Thursday, September 30, 2010

Moblogger is loads of fun!

Monday, October 19, 2009

Greeks vs Geeks

So McNulty tried out for this Thursday's Greeks vs Geeks battle. Ten bands audition, four make it. We made it.

I am so fucking excited for this. This is going to be the first real show I've played since May. The last time I was on stage was a fucking blast. It's a night I'll remember for a long, long time.

McNulty will take the stage on Thursday. It's going to be very different from any Mechatama show I've ever played. Different stage banter, different feel, different everything.

We're sounding tight though. Really tight. Less than two months was all it took for three well polished originals and a few covers. We didn't even think we'd have enough material by now to play a show, so we were almost going to play Blink 182 covers.

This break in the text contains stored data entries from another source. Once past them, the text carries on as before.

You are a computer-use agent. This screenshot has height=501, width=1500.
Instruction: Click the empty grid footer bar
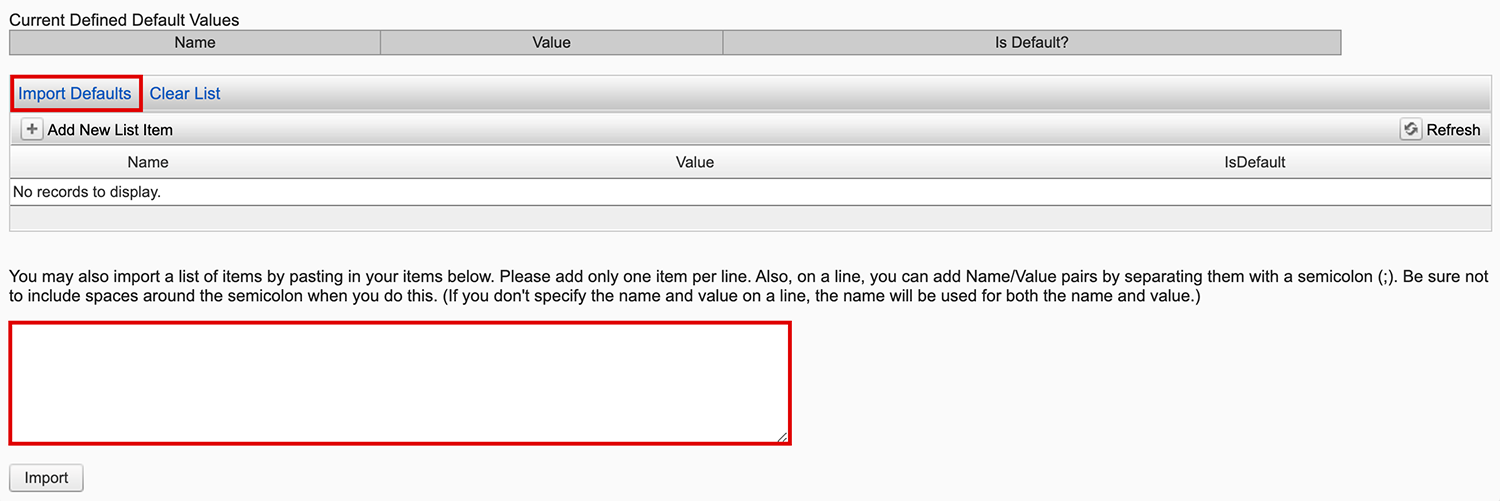coord(750,219)
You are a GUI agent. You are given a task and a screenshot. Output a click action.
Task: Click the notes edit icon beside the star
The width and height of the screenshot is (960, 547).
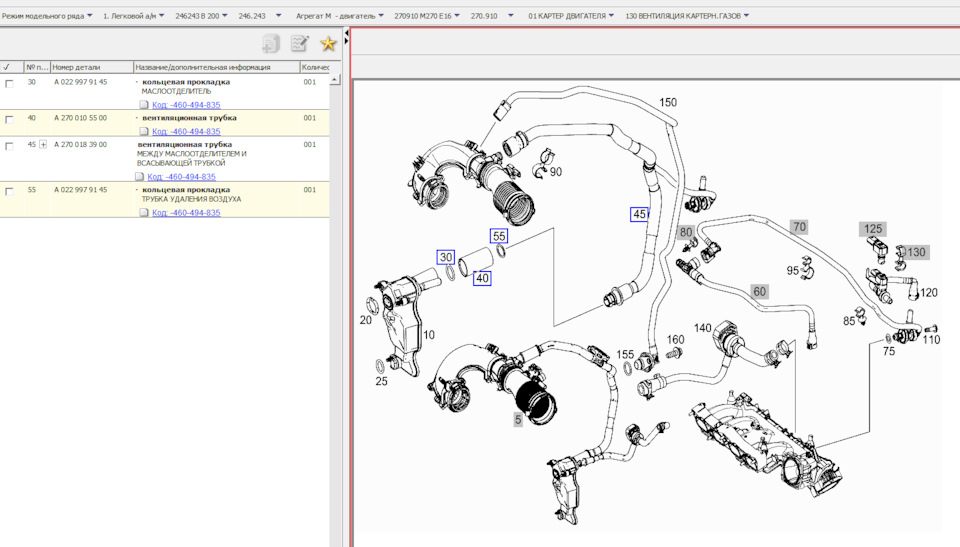click(299, 44)
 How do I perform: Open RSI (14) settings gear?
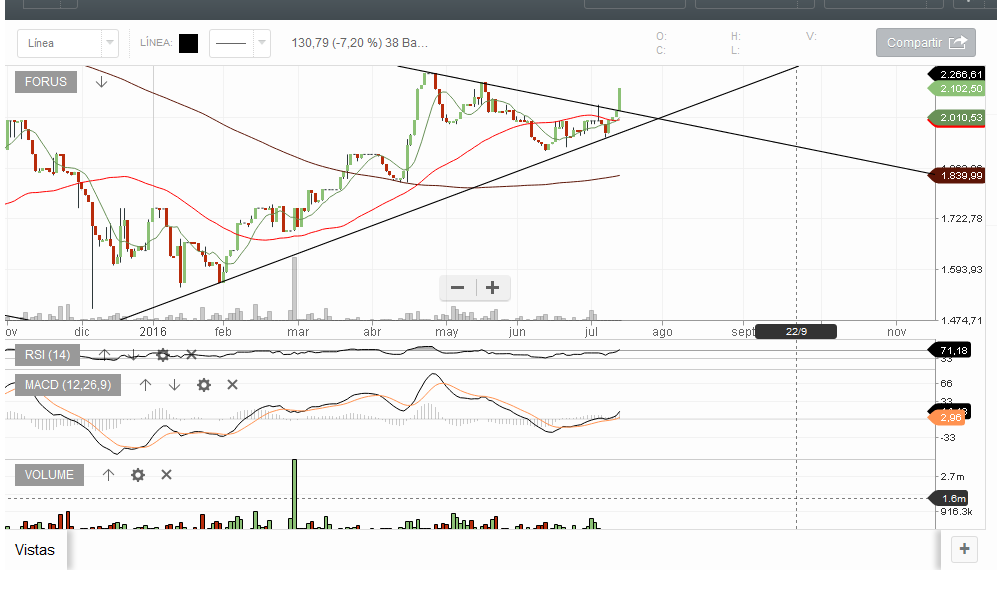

No more.

I'm impressed with what we've accomplished so far. I'm impressed with how much better everyone has become since the summer. I'm impressed that I'm not really terrible anymore. Greg and Adam are leagues ahead of me in terms of facilitation skill, so it feels great when they tell me that I am noticeably better.

We were talking about how we're going to present ourselves on stage. Looks like we'll roll with it and run a seamless set. I love when bands do this live. The Aggrolites play a LOT of their shows in this manner and it's always fucking grand.

I didn't think I'd be playing shows as early as October, but I guess that's where hard work gets you.

This is a pretty big show for a band's first performance. I hope people like it.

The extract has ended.